Assez longtemps, retenir l'illusion, légère, au creux de tes joues aériennes, que tes yeux jamais ne disparaîtront, tes yeux de terre liquide, tes yeux comme les astres : lointains.

Assez longtemps, regarde l'eau dure, et sûre : je suis l'inlassable, le sel qui s'incruste dans ta peau dans la joue l'oreille la naissance des cheveux. Le vent, la langue qui veut de ta peau odorante, ta peau irisée, garder l'âcre obscur et les très lointaines, les non solubles attaches. La brume qui suit, s'évapore, de tes cils à tes lèvres lourdes, de ton cou aux armes de ton front, le lacis invisible et strident. La chaleur, la brûlure qui affleure dans les coups non apaisés de ton sang. Le reflet des reflets dans tes yeux noirs que le soleil, tes yeux opposés, aux rayons lactescents, que le soleil moire.

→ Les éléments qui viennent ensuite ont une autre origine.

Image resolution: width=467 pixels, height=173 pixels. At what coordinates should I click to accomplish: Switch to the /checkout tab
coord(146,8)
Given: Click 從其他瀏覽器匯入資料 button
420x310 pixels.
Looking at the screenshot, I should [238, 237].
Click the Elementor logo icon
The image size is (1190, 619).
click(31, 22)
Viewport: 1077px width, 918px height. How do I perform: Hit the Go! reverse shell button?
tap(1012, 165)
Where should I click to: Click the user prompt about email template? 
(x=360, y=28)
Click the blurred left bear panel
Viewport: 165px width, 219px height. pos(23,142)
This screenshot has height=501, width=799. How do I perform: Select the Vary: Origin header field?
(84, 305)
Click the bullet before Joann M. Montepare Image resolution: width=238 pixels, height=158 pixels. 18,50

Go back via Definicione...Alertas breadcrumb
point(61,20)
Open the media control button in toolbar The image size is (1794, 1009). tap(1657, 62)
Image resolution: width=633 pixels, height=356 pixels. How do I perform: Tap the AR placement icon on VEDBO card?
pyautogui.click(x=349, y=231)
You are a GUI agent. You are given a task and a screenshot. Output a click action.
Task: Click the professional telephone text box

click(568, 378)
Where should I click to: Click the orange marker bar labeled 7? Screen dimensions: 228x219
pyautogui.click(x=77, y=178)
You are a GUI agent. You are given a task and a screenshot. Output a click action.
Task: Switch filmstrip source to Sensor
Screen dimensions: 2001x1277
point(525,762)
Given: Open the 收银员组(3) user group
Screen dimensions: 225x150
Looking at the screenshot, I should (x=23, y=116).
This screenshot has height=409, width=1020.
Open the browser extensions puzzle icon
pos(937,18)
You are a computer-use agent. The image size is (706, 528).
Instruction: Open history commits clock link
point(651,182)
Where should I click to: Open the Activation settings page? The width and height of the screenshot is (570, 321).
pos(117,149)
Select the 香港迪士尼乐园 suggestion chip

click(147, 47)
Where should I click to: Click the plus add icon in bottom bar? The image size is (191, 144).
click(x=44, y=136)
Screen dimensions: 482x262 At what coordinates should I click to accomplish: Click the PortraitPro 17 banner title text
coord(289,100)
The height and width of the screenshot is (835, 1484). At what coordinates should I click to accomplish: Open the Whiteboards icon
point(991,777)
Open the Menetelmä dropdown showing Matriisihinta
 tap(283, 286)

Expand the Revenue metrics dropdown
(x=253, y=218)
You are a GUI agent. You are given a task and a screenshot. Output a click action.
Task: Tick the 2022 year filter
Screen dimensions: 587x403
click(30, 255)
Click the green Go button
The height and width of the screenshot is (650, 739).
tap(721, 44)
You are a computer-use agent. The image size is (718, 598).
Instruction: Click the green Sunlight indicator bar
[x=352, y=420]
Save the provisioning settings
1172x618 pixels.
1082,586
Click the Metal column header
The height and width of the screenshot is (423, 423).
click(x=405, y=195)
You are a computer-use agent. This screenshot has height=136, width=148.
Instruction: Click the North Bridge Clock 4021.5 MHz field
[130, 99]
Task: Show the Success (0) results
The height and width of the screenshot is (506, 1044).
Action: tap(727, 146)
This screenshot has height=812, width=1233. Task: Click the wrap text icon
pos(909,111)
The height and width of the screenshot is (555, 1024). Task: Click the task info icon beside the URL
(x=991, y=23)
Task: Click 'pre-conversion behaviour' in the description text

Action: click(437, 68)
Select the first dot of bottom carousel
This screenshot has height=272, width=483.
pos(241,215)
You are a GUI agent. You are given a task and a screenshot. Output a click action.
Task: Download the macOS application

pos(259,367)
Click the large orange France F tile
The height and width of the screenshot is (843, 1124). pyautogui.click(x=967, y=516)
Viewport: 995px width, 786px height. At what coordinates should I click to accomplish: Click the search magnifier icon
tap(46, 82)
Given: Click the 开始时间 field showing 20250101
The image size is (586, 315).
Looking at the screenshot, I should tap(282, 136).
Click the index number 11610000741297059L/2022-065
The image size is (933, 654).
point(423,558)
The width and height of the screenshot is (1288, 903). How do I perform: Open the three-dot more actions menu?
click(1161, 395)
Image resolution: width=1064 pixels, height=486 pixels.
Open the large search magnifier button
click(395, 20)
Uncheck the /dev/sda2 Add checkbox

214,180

Assez longtemps, ainsi, inlassable, les abysses de ton visage, dans la lumière poreuse des heures fuyant, heures et abysses fuyant, mais sous la peau qui recouvre ça ne se referme jamais, jamais refroidi le magma effréné. Mais tes yeux de limon ne dissimulent pas tout l'enfoui.

Ainsi laisser courir le bruit de la mer, fort dans les oreilles et jusqu'au fond du ventre, courir le bruit qui rend toutes vies silencieuses.

Derrière ses colonnes dardées le soleil est spongieux, et la mer ne se lasse, et tes yeux sont des navires lourds d'écumeuses, d'inconnues cargaisons.

Regarde l'eau verte et bleue, l'écume qui garde tout : dans tes yeux noirs au noir mêlé de clarté lunaire elle viendra se mirer.

Assez longtemps la retenir, la légère, transparente, l'éphémère illusion - la respiration.